What this task involves> For each line of the data that includes the word "computer", copy the line.

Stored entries

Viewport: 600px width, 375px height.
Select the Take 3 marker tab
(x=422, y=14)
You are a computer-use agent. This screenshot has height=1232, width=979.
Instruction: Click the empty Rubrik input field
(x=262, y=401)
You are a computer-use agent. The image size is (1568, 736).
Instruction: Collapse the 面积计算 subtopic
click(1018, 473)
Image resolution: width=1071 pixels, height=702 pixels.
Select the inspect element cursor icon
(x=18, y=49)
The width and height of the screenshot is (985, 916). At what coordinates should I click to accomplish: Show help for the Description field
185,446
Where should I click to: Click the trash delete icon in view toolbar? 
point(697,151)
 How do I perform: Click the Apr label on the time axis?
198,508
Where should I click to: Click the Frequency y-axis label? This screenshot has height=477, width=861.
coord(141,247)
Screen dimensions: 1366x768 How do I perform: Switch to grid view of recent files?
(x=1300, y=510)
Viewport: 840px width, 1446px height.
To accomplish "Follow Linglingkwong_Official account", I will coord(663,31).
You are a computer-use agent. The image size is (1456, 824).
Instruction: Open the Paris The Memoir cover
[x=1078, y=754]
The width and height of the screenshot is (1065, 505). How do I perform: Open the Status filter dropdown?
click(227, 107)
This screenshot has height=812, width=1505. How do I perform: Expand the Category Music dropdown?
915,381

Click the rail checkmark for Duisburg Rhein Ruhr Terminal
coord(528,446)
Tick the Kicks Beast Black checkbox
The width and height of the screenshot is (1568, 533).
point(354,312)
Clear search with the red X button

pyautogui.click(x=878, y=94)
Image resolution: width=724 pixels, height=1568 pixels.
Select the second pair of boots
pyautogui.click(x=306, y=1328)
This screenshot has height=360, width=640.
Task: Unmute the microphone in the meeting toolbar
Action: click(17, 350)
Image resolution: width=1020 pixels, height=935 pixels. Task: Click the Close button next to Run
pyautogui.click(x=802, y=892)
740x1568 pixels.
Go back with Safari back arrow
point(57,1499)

Solution to this task>
You are a computer-use agent. This screenshot has height=1232, width=979.
You are a computer-use agent. The image size is (1568, 736).
You are a computer-use agent. The image size is (1456, 824).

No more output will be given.